Introductory training course for R, using the published School Workforce Census

https://dfe-analytical-services.github.io/r-training-course/

4 stars 1 forks source link

Variable names are too long #12

Closed matt-dray closed 5 years ago

matt-dray commented 6 years ago

Problem: str() and dplyr::glimpse() are demonstrated in the book as ways to quickly view the structure of the dataset, but they're unreadable in the console with the incredibly long names in the dataset.

Example: Average..Mean..Number.of.Days.Lost.to.Teacher.Sickness.Absence..only.Teachers.in.School.Taking.Sickness.Absence.

Solution: retain only the columns of relevance in the dataset and rename longer names to something shorter so that str() and dplyr::glimpse() can be demonstrated appropriately; this will require a reupload of the data as in issue #11.

matt-dray commented 6 years ago

Simplified subsets of the data are now available for workforce data and for FTE data (both are stored in gists).

The workforce file contains only a handful of the columns in the original file and they're stored with short snake_case names.
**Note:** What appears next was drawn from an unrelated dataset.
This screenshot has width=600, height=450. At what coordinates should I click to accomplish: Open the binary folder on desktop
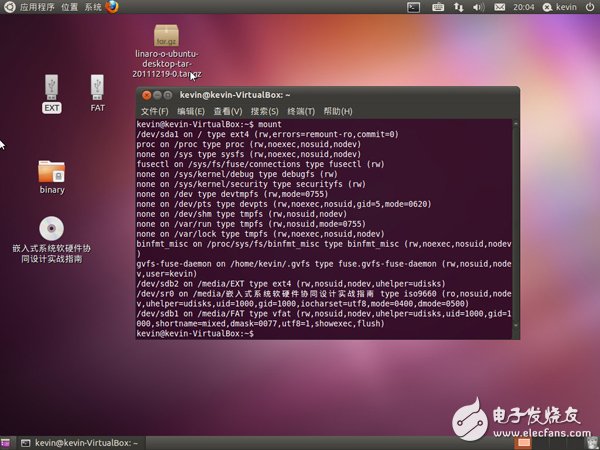[52, 172]
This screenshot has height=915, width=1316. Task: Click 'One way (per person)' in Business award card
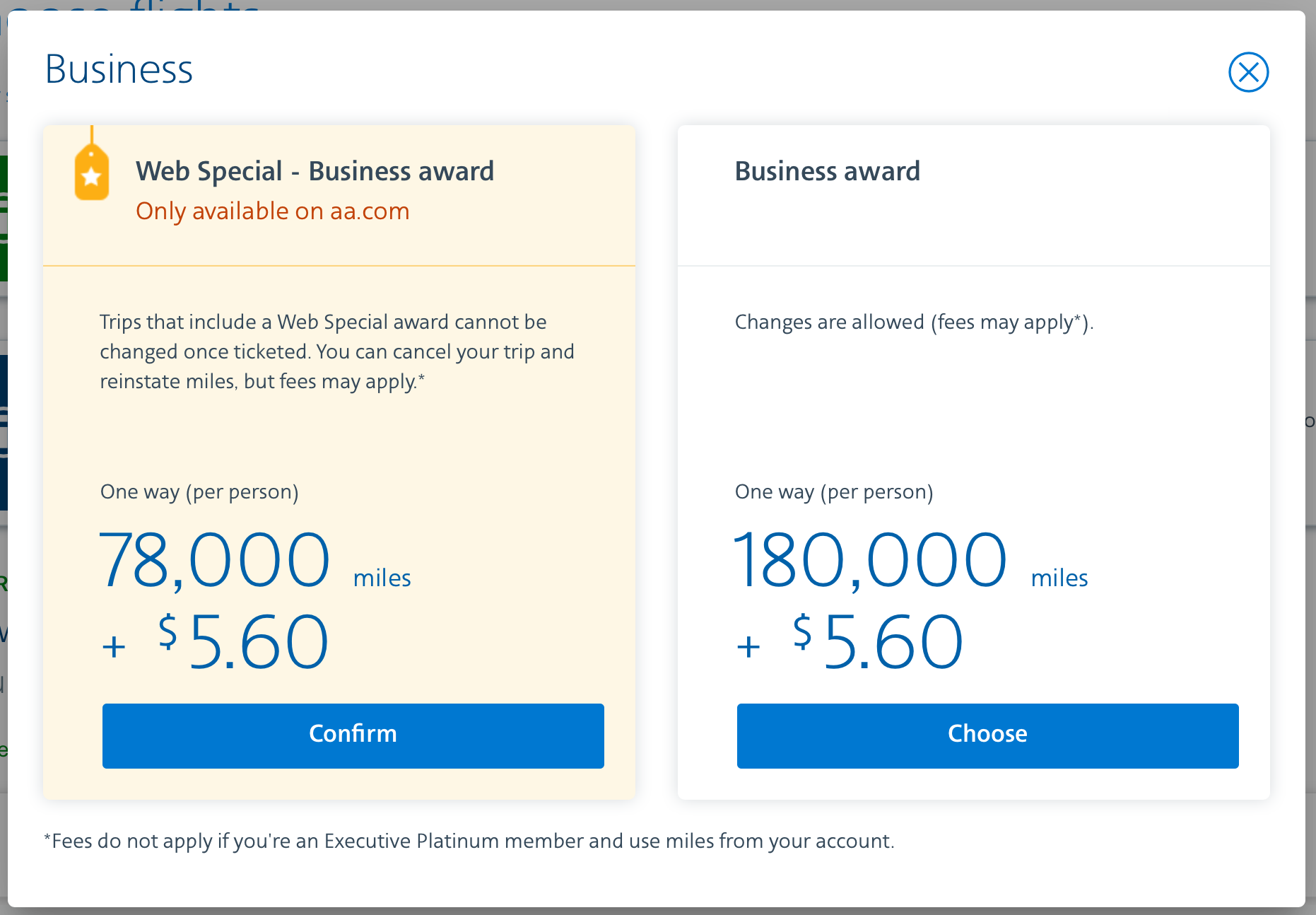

The FTE file is for demonstrating joins and can be matched using the urn column.

You can also get these from http://bit.ly/swfc_workforce and http://bit.ly/swfc_fte.

TomFranklin commented 6 years ago

Would be good to have this dataset used as the one for the whole training book and linked to chapter 2 to load

matt-dray commented 6 years ago

Though beware: when you read in these data you need to specify the na argument, as in:

swfc <- read_csv(
  "swfc_206_headcount.csv",
  na = c("", " ", "NA", "SUPP", "DNS")
)

This is a good way to introduce the idea of arguments (if it hasn't already been mentioned); the concept of NA in R; and the detection of classes from column content. (See line 89 here.)

matt-dray commented 5 years ago

I'm closing this: we've got nicer datasets now (linked above).